DOCUMENT TEXT:
-------------------------

University of Brighton scientists have discovered that a mineral is more efficient than chemicals in fighting the spread of diseases during humanitarian emergencies.
27 July 2018
They compared hydrated lime-based treatments of human excreta against more traditional chorine-based chemicals such as bleach and found that lime provided greater treatment efficacy. It is hoped the findings will lead to a reduction in the spread of diseases, particularly among patients and healthcare workers at Ebola and cholera treatment centres.
The research, led by Dr Diogo Trajano Gomes Da Silva, Research Fellow in the university’s School of Environment & Technology, was funded by U.S. Agency for International Development (USAID), the lead U.S. Government agency working to end extreme global poverty.
Dr Da Silva said: “Approaches for the safe handling, containment and removal of excreta within such centres are needed to minimise the likelihood of onward disease transmission.
“Hydrated lime suspensions were more effective at safely containing viruses and bacteria present within the human excreta matrices, compared with the various chlorine solutions tested.
“These findings provide a practical evidence-base, with which to inform safe handling and containment of human waste and should ensure more effective health protection in future emergency settings.”
The research has been published by the U.S.-based scientific journal PLOSONE.
Dr Da Silva worked with Dr James Ebdon, Dr Edgard Dias and the late Professor Huw Taylor on the research.

-------------------------

SOURCE DATA:

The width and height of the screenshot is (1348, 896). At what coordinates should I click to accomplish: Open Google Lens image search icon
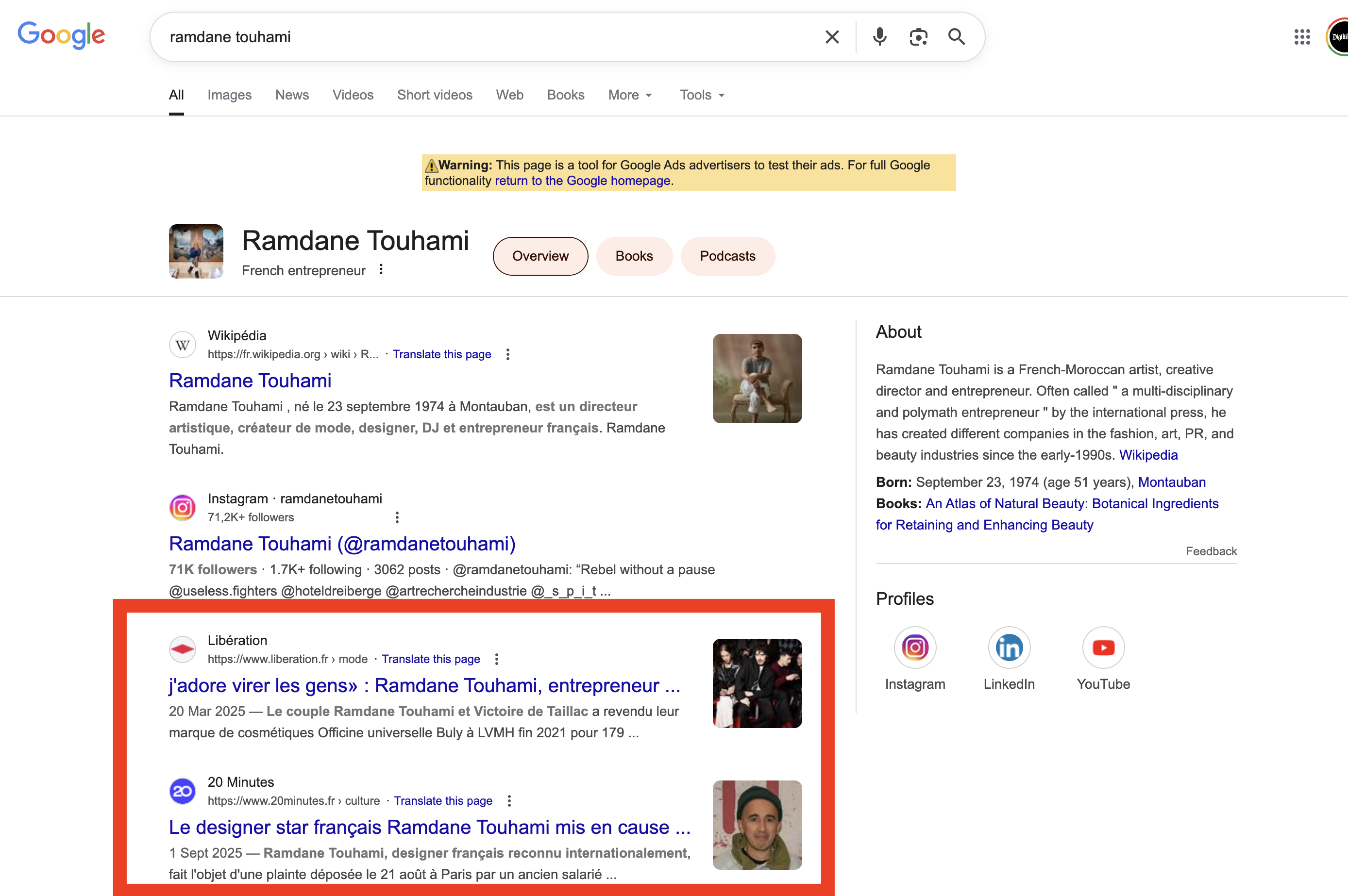pyautogui.click(x=918, y=37)
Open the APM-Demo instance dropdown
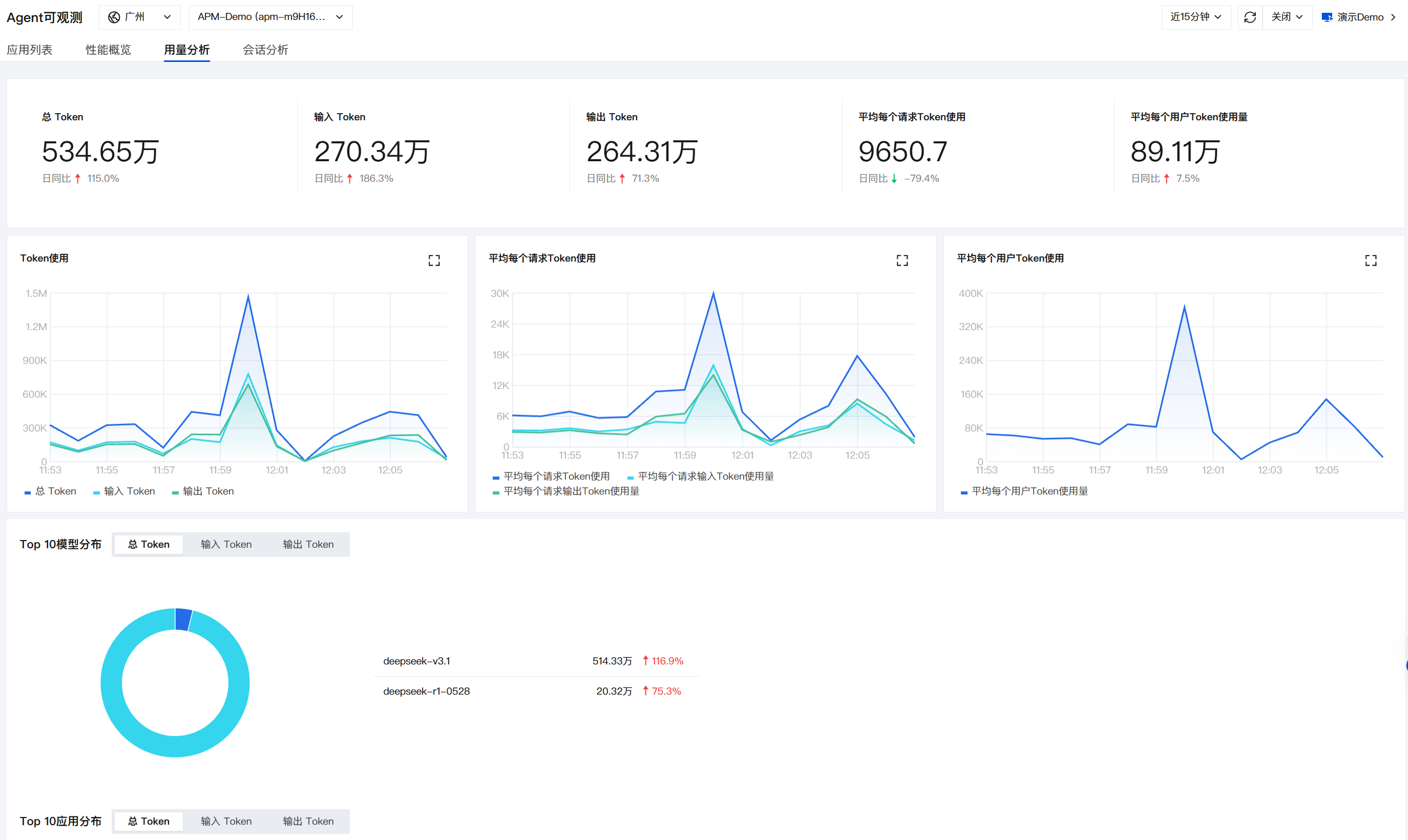Screen dimensions: 1408x840 [x=271, y=17]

-------------------------

WHAT THIS EXERCISE ASKS:
(a) Summarize the article in two sentences.
(b) According to the article, which agency funded the research?

WRITTEN ANSWERS:
(a) University of Brighton scientists, in research led by Dr Diogo Trajano Gomes Da Silva and funded by USAID, found that hydrated lime-based treatments of human excreta contained viruses and bacteria more effectively than chlorine solutions. The researchers hope the findings will reduce the spread of disease in humanitarian emergencies, particularly at Ebola and cholera treatment centres, and the work has been published in the journal PLOSONE.

(b) The U.S. Agency for International Development (USAID) funded it.